Profit From Higher Gas Prices
05/07/2008 12:00 am EST
Gasoline prices may be a hot-button issue on the campaign trail, but Curtis Hesler, editor of Professional Timing Service, finds a way investors can make money from it.
I have been forecasting $1,600 gold and $160.00 crude oil for some time.but consider $6.25 gasoline.
In mid-April when gasoline was $2.80 a gallon and crude was $110.00 a barrel, refiners were losing about 5% on gasoline production. They typically will make a 25% profit. That means with crude at $110.00, gasoline should be selling for $3.68 to give the refiners that 25% profit. So, [with crude at $120 a barrel], we might conclude gasoline needs to be 9% higher than our $3.68 figure-or about $4.00 a gallon-to return to typical profit margins.
Adding another 50 to 70 cents a gallon tax makes it quite likely that gasoline at the pump is going to go over $4.00 this summer, even if the price of crude corrects back to major support at $100 a barrel. Factor in the added cost of regional blends and, in all likelihood, we will see prices move to $6.25 by the time the next decade is under way.
There is not much you can do about rising energy costs. World crude production is peaking, and there is a need to see another five million barrels a day per year come on line in order to make up for depletion. That is a lot, and we need it now-not five years from now. Alternatives are nice, but they will not be enough.
Nevertheless, the technical picture looks a bit overbought on a short-term basis. Normally, there is a seasonal pause in crude prices from mid-May through July, after which seasonal strength typically carries prices to new highs in October.
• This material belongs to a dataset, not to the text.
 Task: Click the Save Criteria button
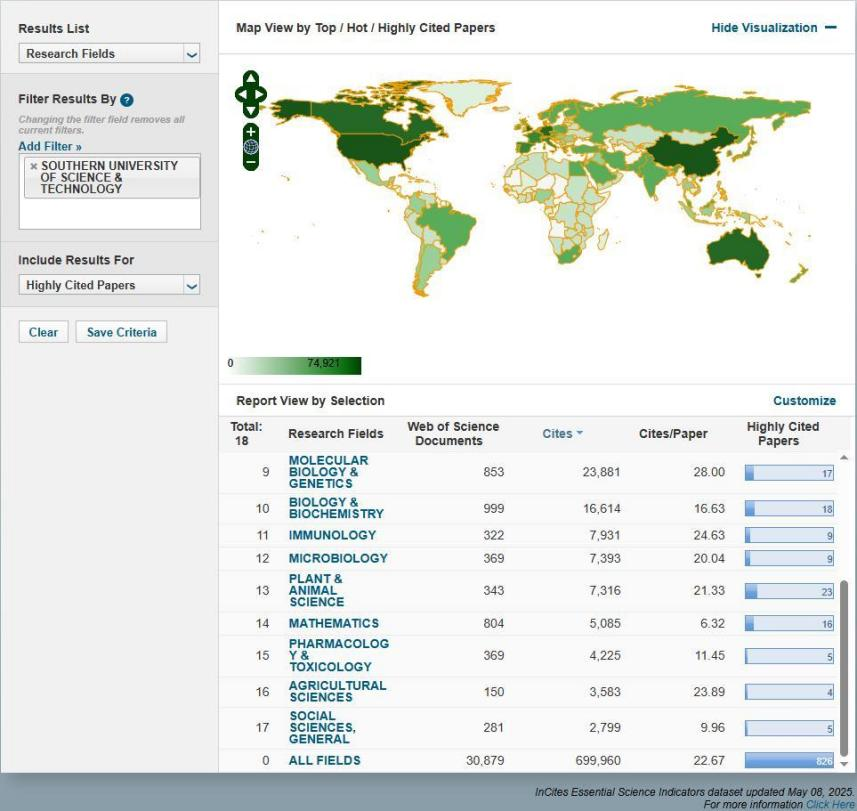pyautogui.click(x=121, y=332)
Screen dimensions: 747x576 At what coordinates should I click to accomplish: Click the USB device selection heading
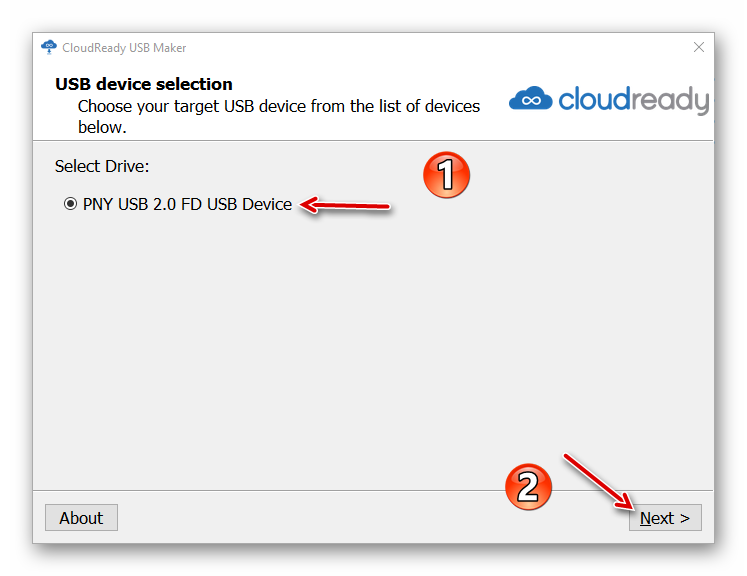tap(144, 84)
Currently, the refiners are the low-hanging fruit, and you have to love the fact that this critical industry is virtually competition-proof because it is so fraught with regulation. Valero (NYSE: VLO) is [below] our buy price of $51.50, and it has been trading under that for the last month. (It closed below $48 Tuesday-Editor.)
Valero has the unique aspect of being able to utilize sour crude that they purchase for $10.00 to $20.00 less than the light sweet crude that most other refiners have to use. Valero is also adept at producing smaller runs of regional boutique blends.
The stock is off from highs around $78 last year. That weakness is due to the profitability issue we are talking about as well as concern over the economy and possible declining demand. They also operate a string of gas stations-more appropriately called convenience stores-which some fear may become a drag on the company.
I don't really think that the retail operations are going to make that much difference on their bottom line. The big money is in refining product and making a profit at wholesale, not retail, sales.